Document excerpt:
— BEGIN —

I was lost. I was just looking for someone to point me in the right direction.
The Revelation
By 1976, this pattern of moving between rock ’n’ roll and hard labor was gettin’ real old. But things started to click with this band called Ruckus.
Finally all the elements came together. We had all these goo
d local musicians working in the same group, including Anthony Barselo, the heartthrob lead with feathered-back hair and a really great voice, and that kick-ass guitarist I mentioned before who had worked with Todd Rundgren. We had top-notch equipment. We were playing big gigs and sounding really good. We even had some original songs that the crowds seemed to love.
More and more people started coming to see us wherever we played. Word spread everywhere that Ruckus was the “next big thing.”

— END —

Written request A:
Output the part of the passage about the band Ruckus that begins at the words "The Revelation" and ends after the words "seemed to love.", copied word for word.

Excerpted records:
— BEGIN —

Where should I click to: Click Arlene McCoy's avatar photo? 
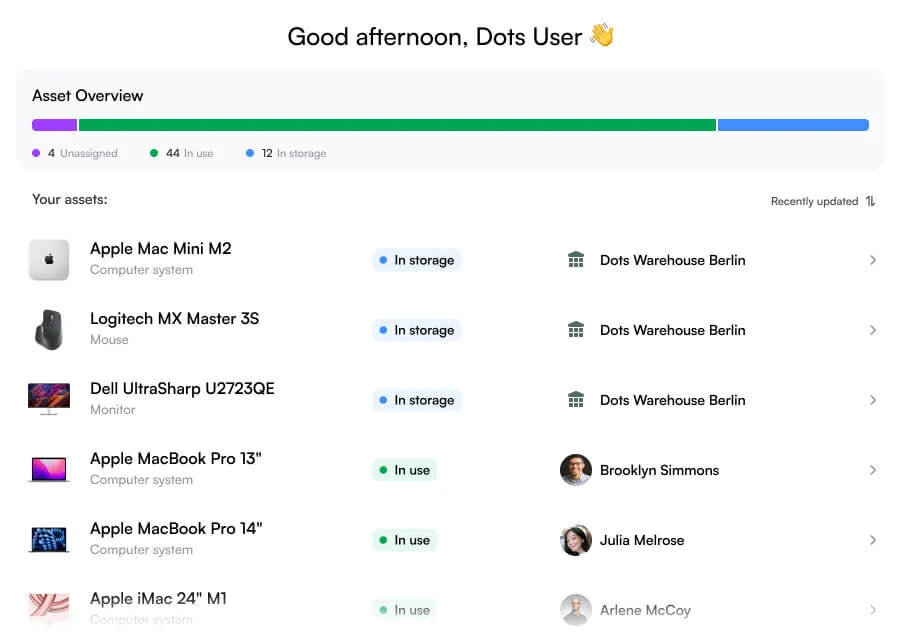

— END —
— BEGIN —

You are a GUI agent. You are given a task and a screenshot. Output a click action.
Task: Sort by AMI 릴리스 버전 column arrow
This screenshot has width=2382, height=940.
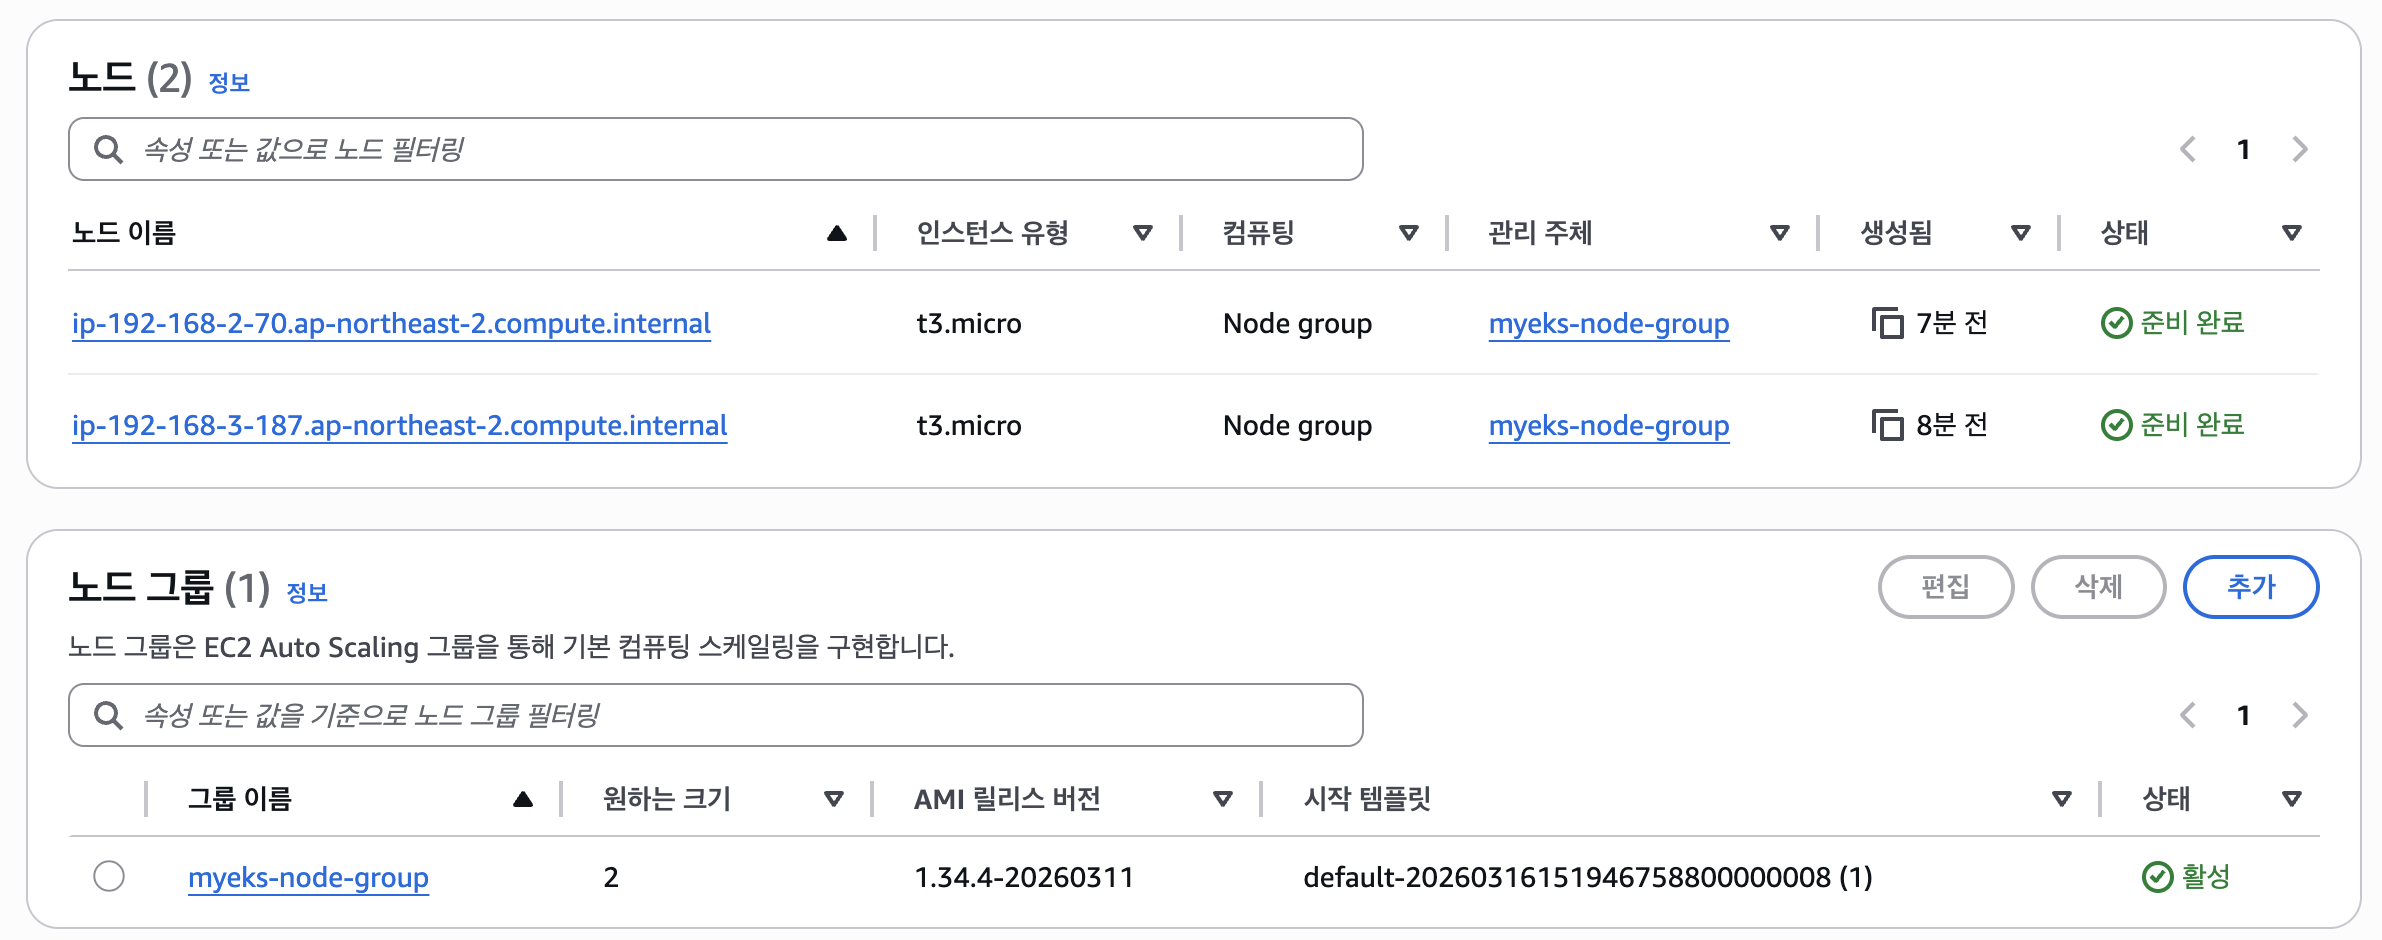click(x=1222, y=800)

— END —
— BEGIN —

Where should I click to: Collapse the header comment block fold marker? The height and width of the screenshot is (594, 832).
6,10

— END —

Written request B:
Please return the lines of the listing that begin at the line that has "You are a GUI" and stop after the line that has "click(x=1222, y=800)", including both ends, with no changes. Leave the pictures out of your answer.

Written answer A:
The Revelation
By 1976, this pattern of moving between rock ’n’ roll and hard labor was gettin’ real old. But things started to click with this band called Ruckus.
Finally all the elements came together. We had all these goo
d local musicians working in the same group, including Anthony Barselo, the heartthrob lead with feathered-back hair and a really great voice, and that kick-ass guitarist I mentioned before who had worked with Todd Rundgren. We had top-notch equipment. We were playing big gigs and sounding really good. We even had some original songs that the crowds seemed to love.

Written answer B:
You are a GUI agent. You are given a task and a screenshot. Output a click action.
Task: Sort by AMI 릴리스 버전 column arrow
This screenshot has width=2382, height=940.
click(x=1222, y=800)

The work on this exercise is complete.